Why economists got free trade with China so wrong

December 30, 2025 • 25m

Summary

⏱️ 9 min read

Overview

MIT economist David Autor discusses his groundbreaking research on the China shock - the devastating impact of Chinese imports on American manufacturing communities after 2001. His latest paper reveals that while local economies eventually recovered, the original manufacturing workers never did. Instead, new demographic groups filled emerging jobs in different sectors, while displaced workers aged in place, often leaving the workforce entirely. The research challenges conventional economic thinking about trade adjustment and has profound implications for understanding America's political and economic landscape.

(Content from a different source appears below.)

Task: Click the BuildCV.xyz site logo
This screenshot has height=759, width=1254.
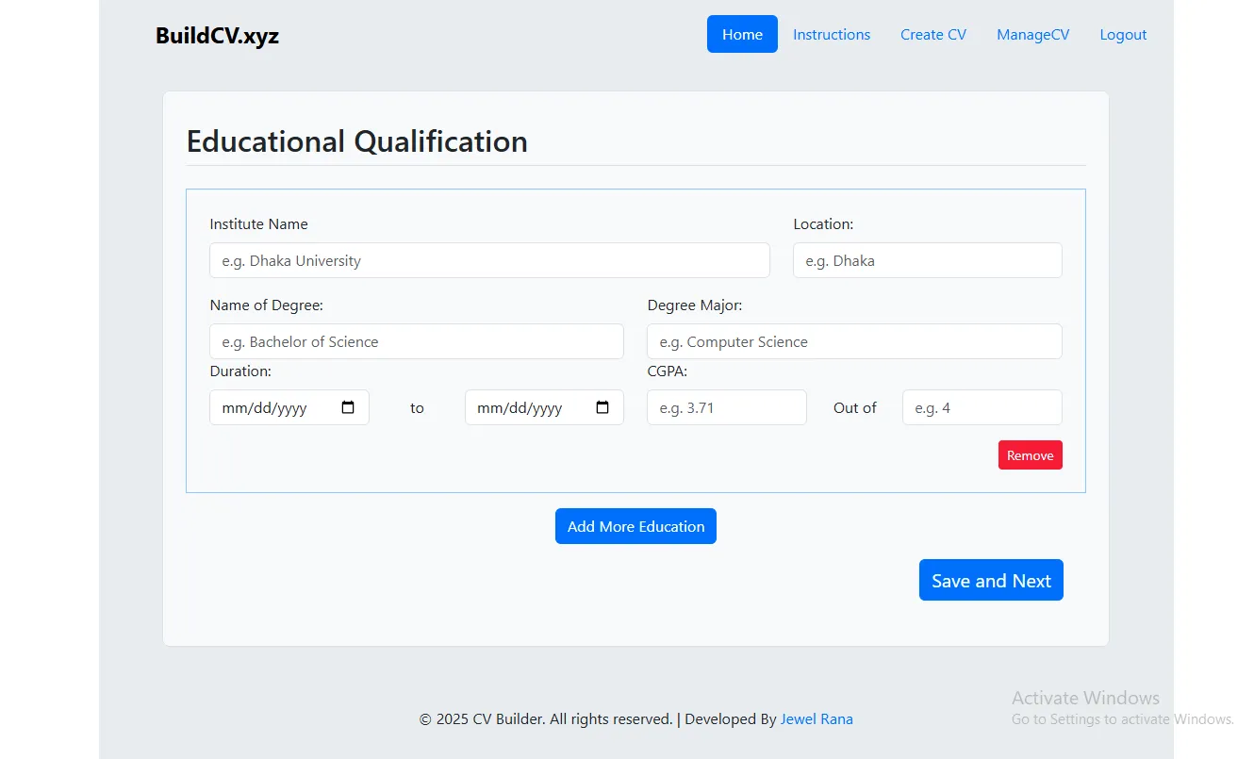Action: pos(217,36)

The China Shock and Its Regional Concentration

David Autor explains how the surge of Chinese imports after 2001 created what economists call the China shock. Unlike typical unemployment, this manifested as declining labor force participation among less-educated workers, particularly concentrated in specific communities that specialized in manufacturing sectors. The geographic concentration of manufacturing meant that Chinese competition didn't spread evenly across America - it devastated specific communities that were the furniture capital, textile hubs, or specialty manufacturing centers.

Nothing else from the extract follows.